David MacKenzie introduces the pentatonic scale.

Taught by David MacKenzie in Basic Electric Guitar seriesLength: 5:48Difficulty: 1.5 of 5
Chapter 1: (05:09) Pentatonic Scale Introduction to the Pentatonic Scale

The minor and major pentatonic scales are the most frequently used scales in rock lead guitar. Many rock riffs use the major and minor pentatonic scales as well. "My Girl" is a fine example of a riff derived from A major pentatonic. This riff simply ascends the A major pentatonic scale in a catchy rhythm.

Scale Construction

Understanding the construction of the major pentatonic scale enables you to play the scale effectively in a musical context. The prefix "penta" means five. "Tonic" means tones or notes. So, the pentatonic is a scale comprised of five notes. These five notes are derived from the major scale which you have already learned. The major pentatonic scale omits the 4th and 7th scale degrees from the major scale. In the key of A, the 4th and 7th scale degrees are the notes D and G# respectively. Consequently, the A major pentatonic scale is spelled as follows: A, B, C#, E, F#, A.

Note: For more music theory information pertaining to the major pentatonic scale, please refer to the JamPlay Scale Library. This feature of the site can be accessed through the "Teaching Tools" button on the left-hand side of the homepage.

Playing the Major Pentatonic Pattern

The pattern that Dave demonstrates in this scene is most commonly used major pentatonic pattern. Watch carefully as he demonstrates an A major pentatonic scale at about 01:50 in the lesson video. Make a carefully note of the fingering that he uses. Do not deviate from this fingering when practicing through the scale. Start on the root note played by the second finger. This note is A. Then, ascend through the pattern up to the next highest A note. This note is located at the 7th fret of the fourth string. Finally, descend the pattern back down to the lowest root note. Play the scale along with Dave to ensure that you are playing the correct notes.

One Octave Pattern

This scale pattern spans a single octave across the three bass strings. You will learn a two octave pattern of the major pentatonic scale in a future lesson. The pattern presented in later lessons spans two octaves.

Note: Tablature and notation to the major pentatonic scale can be found under the "Supplemental Content" tab. Proper left-hand fingerings are included in this document.

Changing Keys

The scale pattern that Dave demonstrated for A major pentatonic is a movable scale pattern. You can play the scale in a different key by simply shifting the pattern up or down the fretboard. As a result, this single pattern can be used to play the major pentatonic scale in all 12 possible keys. At 03:30, Dave shifts the scale to the key of B major. He begins the pattern he taught for A major two frets higher. This transposes the scale to the key of B.

****************

*Set problem 1:* In the guitar lesson passage, which two scale degrees of the major scale does the major pentatonic scale leave out?

****************

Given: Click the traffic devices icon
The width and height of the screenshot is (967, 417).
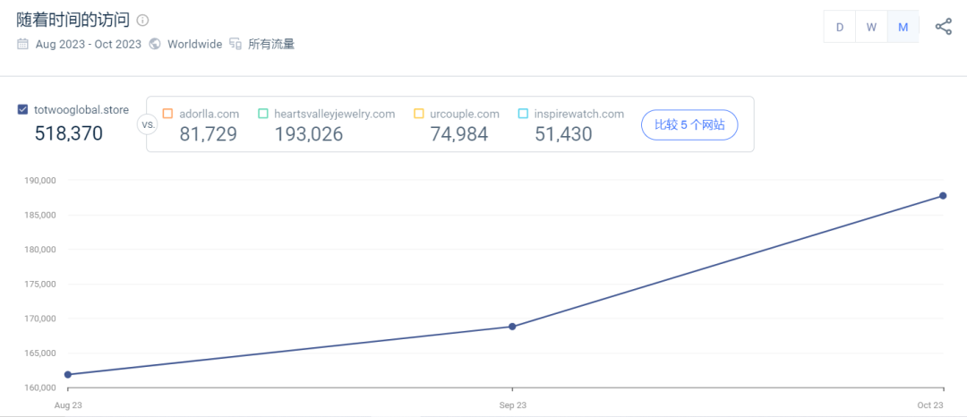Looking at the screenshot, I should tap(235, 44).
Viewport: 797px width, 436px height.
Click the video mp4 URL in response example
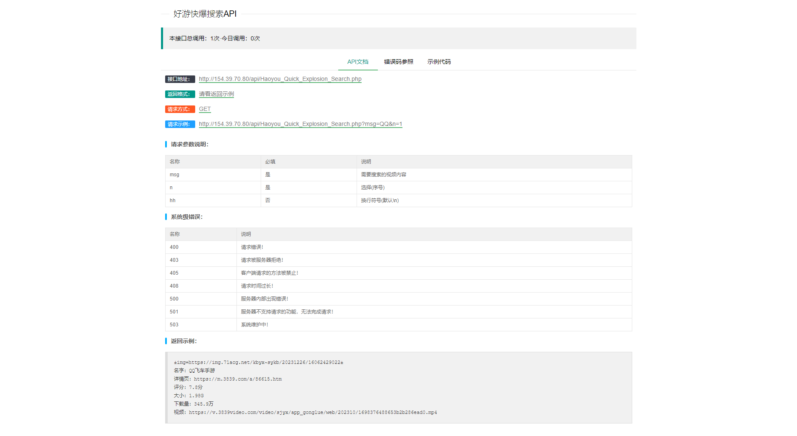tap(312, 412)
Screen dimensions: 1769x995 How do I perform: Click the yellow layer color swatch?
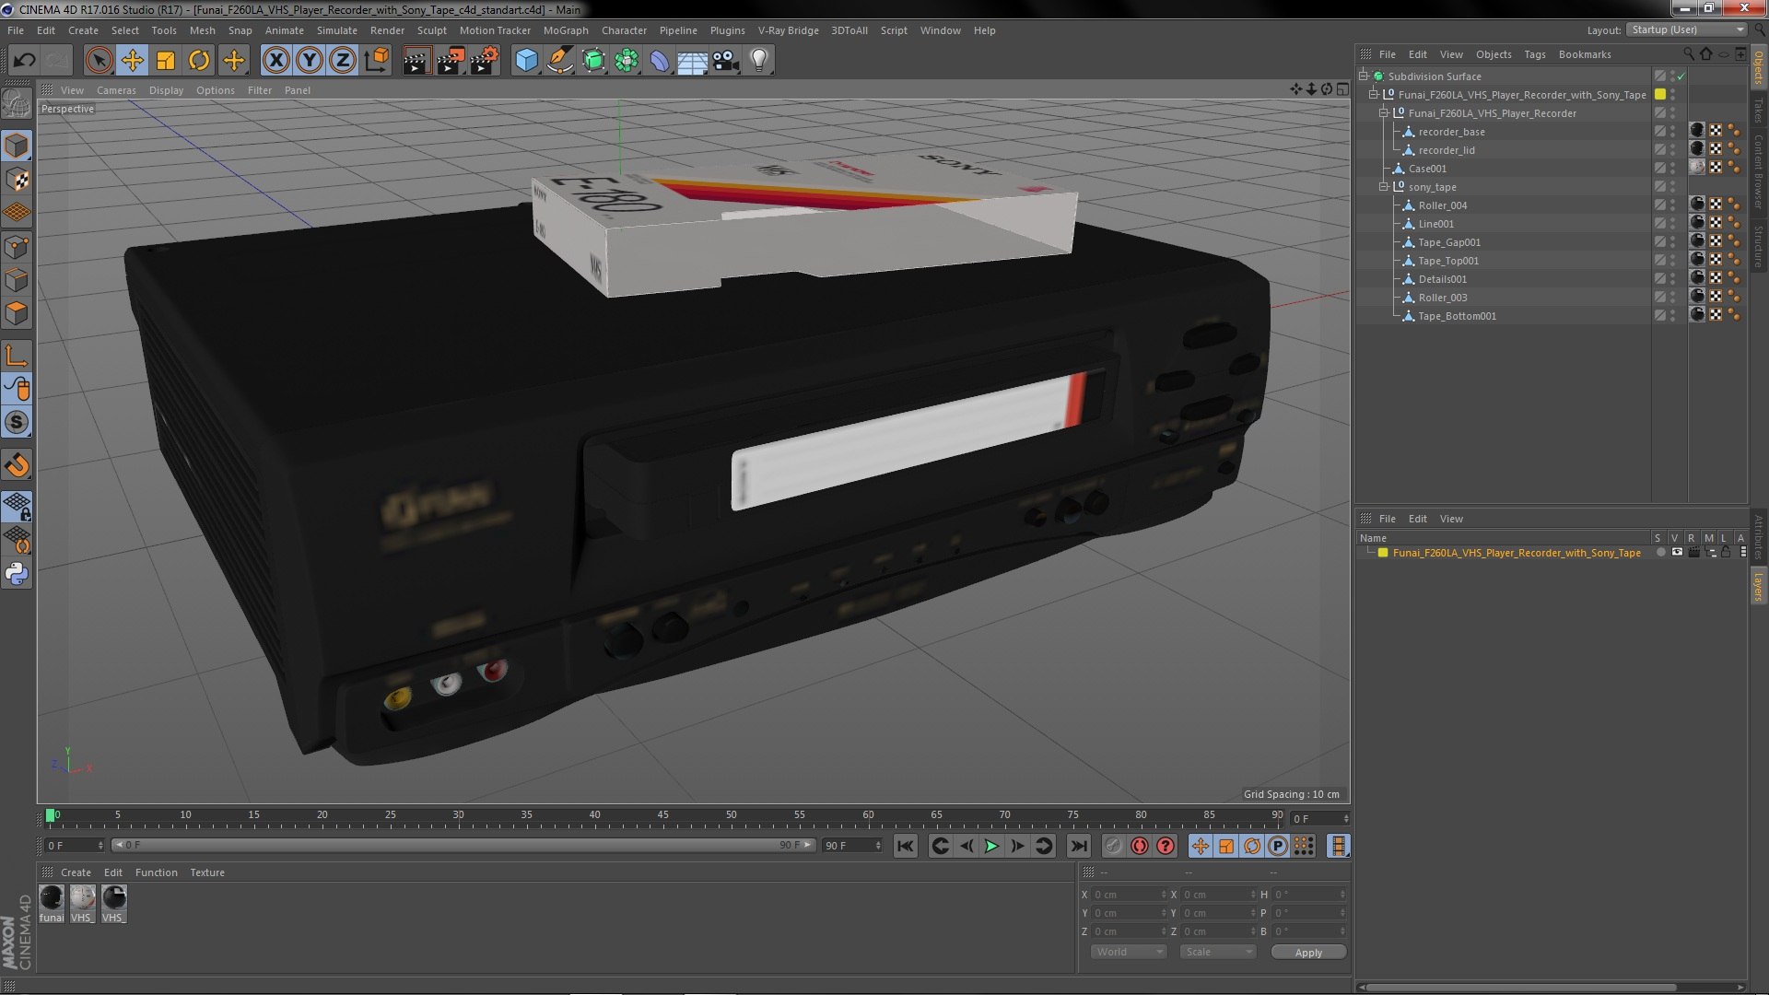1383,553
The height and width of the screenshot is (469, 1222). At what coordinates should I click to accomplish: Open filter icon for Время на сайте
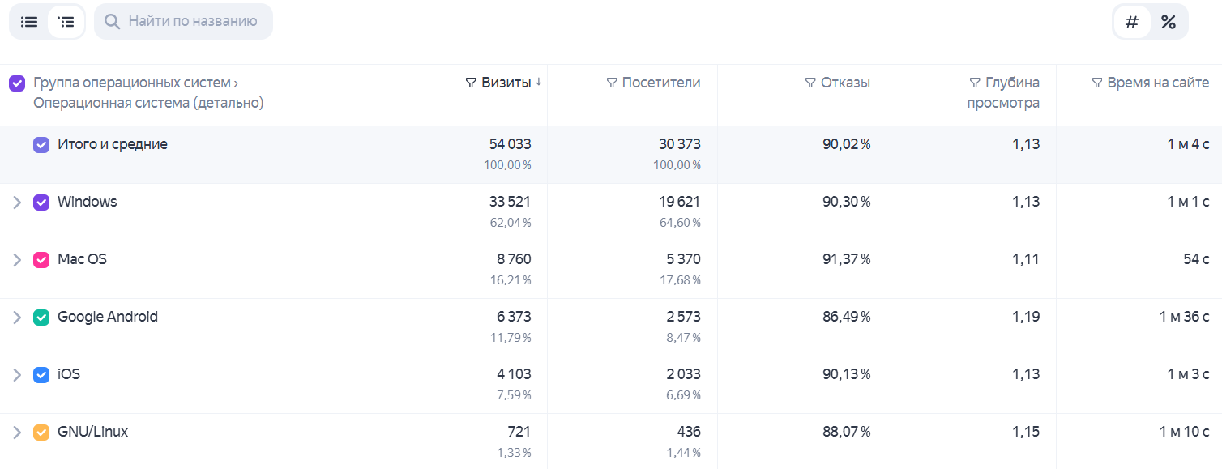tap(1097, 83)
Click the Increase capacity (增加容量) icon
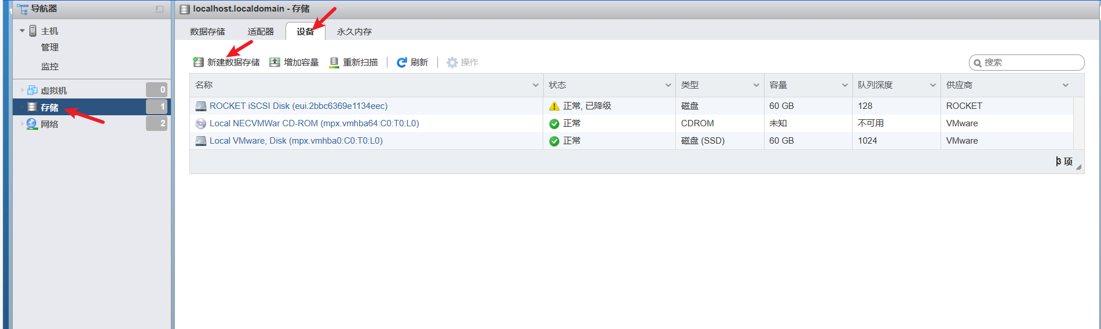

****************

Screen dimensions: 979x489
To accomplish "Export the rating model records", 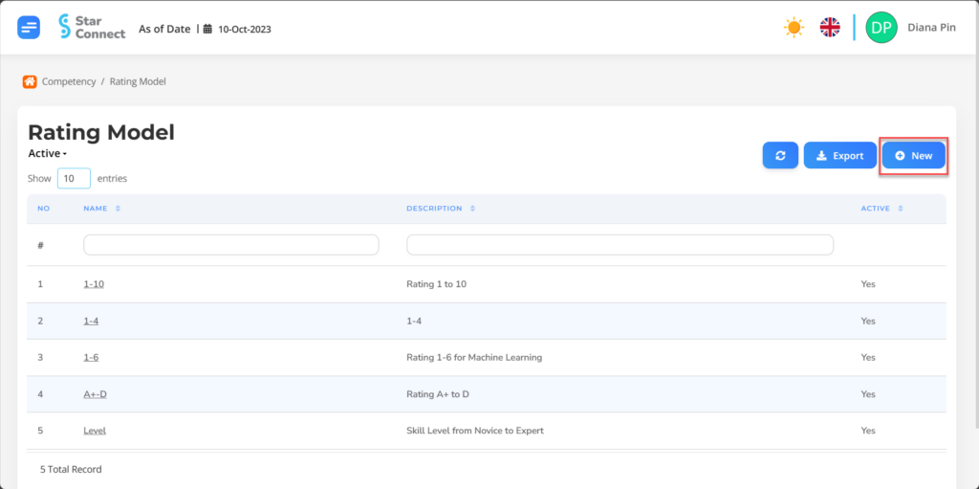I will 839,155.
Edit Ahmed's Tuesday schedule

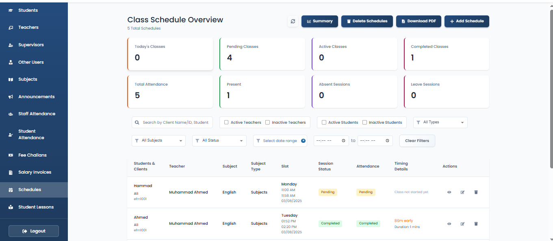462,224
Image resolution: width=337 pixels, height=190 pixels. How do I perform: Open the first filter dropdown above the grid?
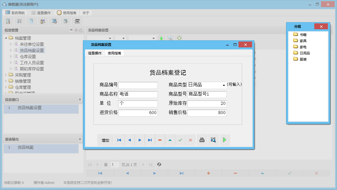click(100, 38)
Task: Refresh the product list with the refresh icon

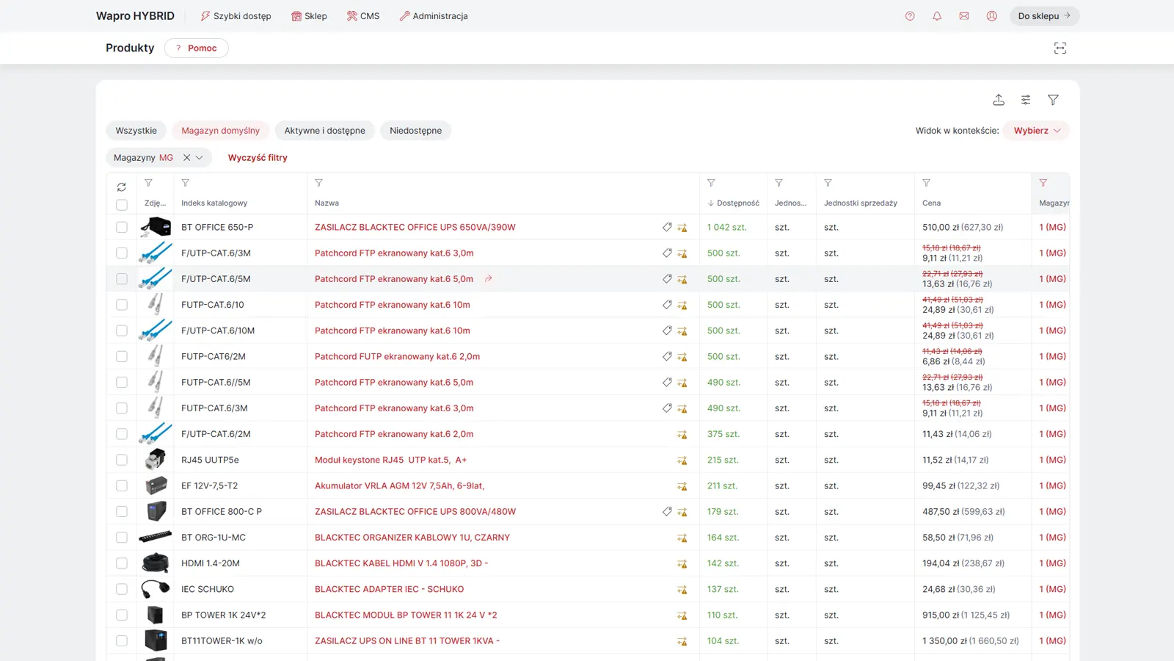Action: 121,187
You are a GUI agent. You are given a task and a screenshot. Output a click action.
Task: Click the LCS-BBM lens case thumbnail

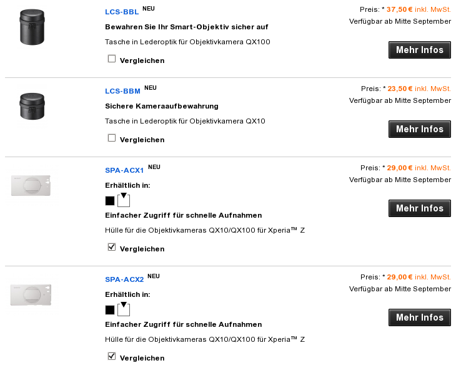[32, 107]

****************

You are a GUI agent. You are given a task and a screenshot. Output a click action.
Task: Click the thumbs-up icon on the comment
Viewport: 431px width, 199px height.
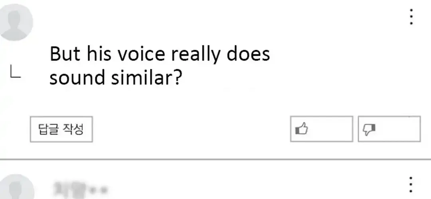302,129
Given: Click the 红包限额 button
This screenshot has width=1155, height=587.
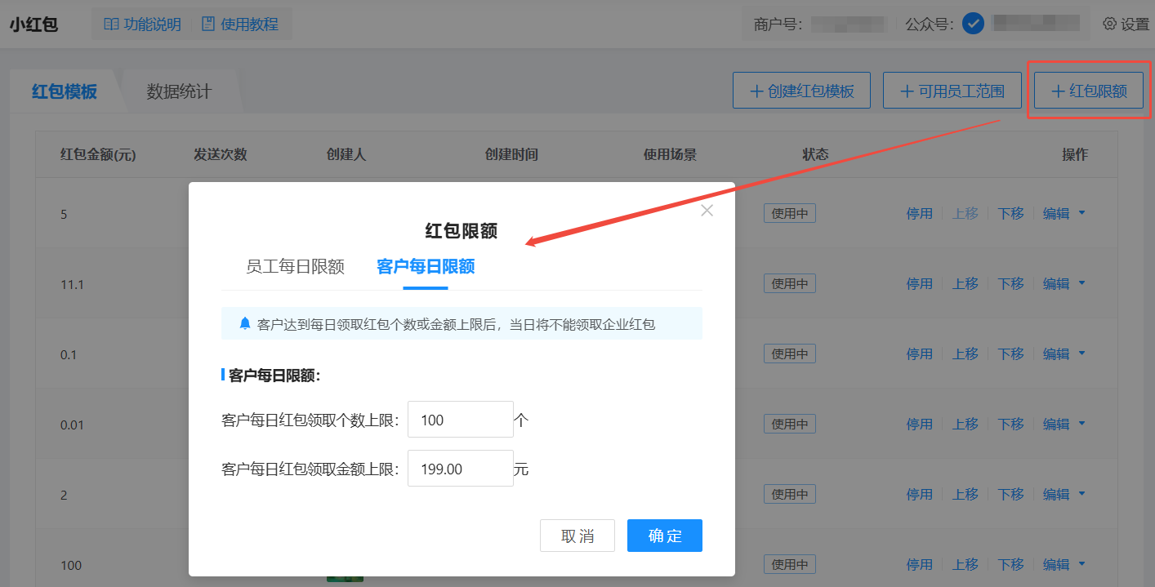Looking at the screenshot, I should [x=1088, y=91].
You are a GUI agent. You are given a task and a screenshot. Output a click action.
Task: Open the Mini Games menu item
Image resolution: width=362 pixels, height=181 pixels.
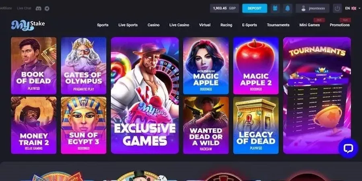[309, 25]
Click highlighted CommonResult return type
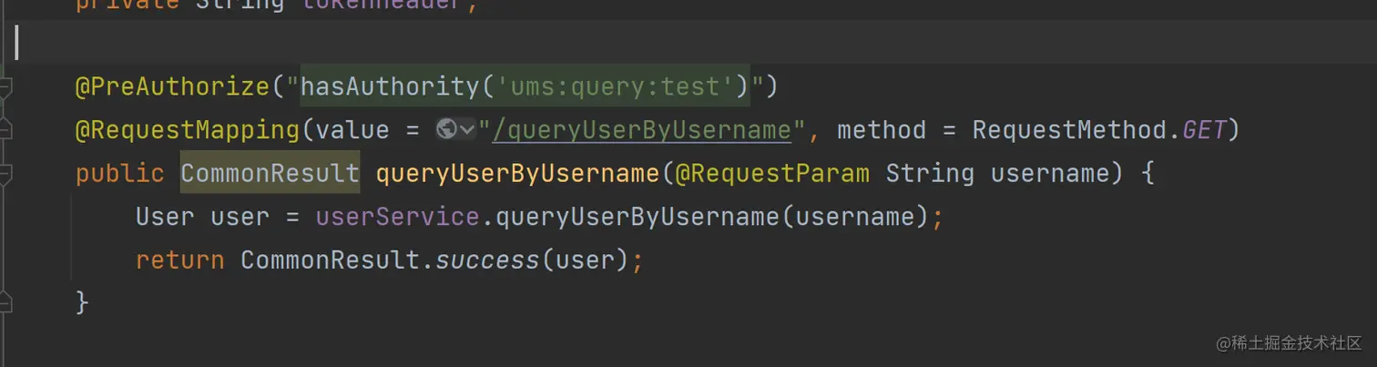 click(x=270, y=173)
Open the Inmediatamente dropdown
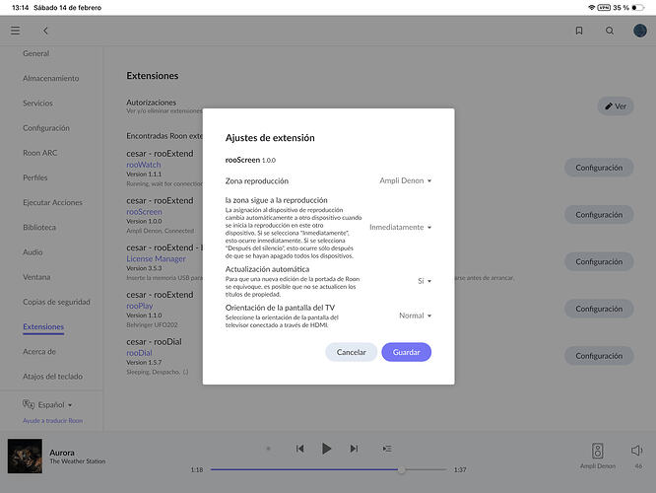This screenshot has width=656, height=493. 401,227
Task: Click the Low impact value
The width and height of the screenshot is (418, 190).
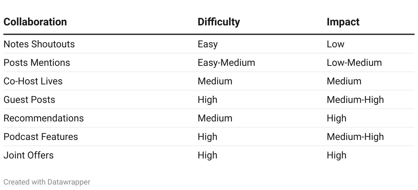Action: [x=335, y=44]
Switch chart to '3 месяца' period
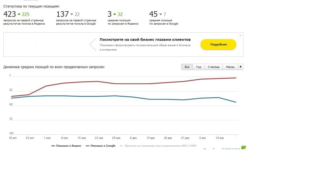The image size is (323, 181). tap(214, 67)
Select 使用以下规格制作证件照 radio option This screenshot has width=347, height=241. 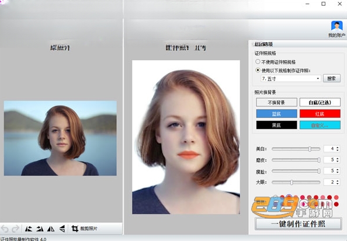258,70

****************

*Set problem 2:* Report how many lines in the rows contain the string "Viewport", where case counts. Give only the number.

*Exercise response 1:* The 4th and 7th scale degrees.

*Exercise response 2:* 2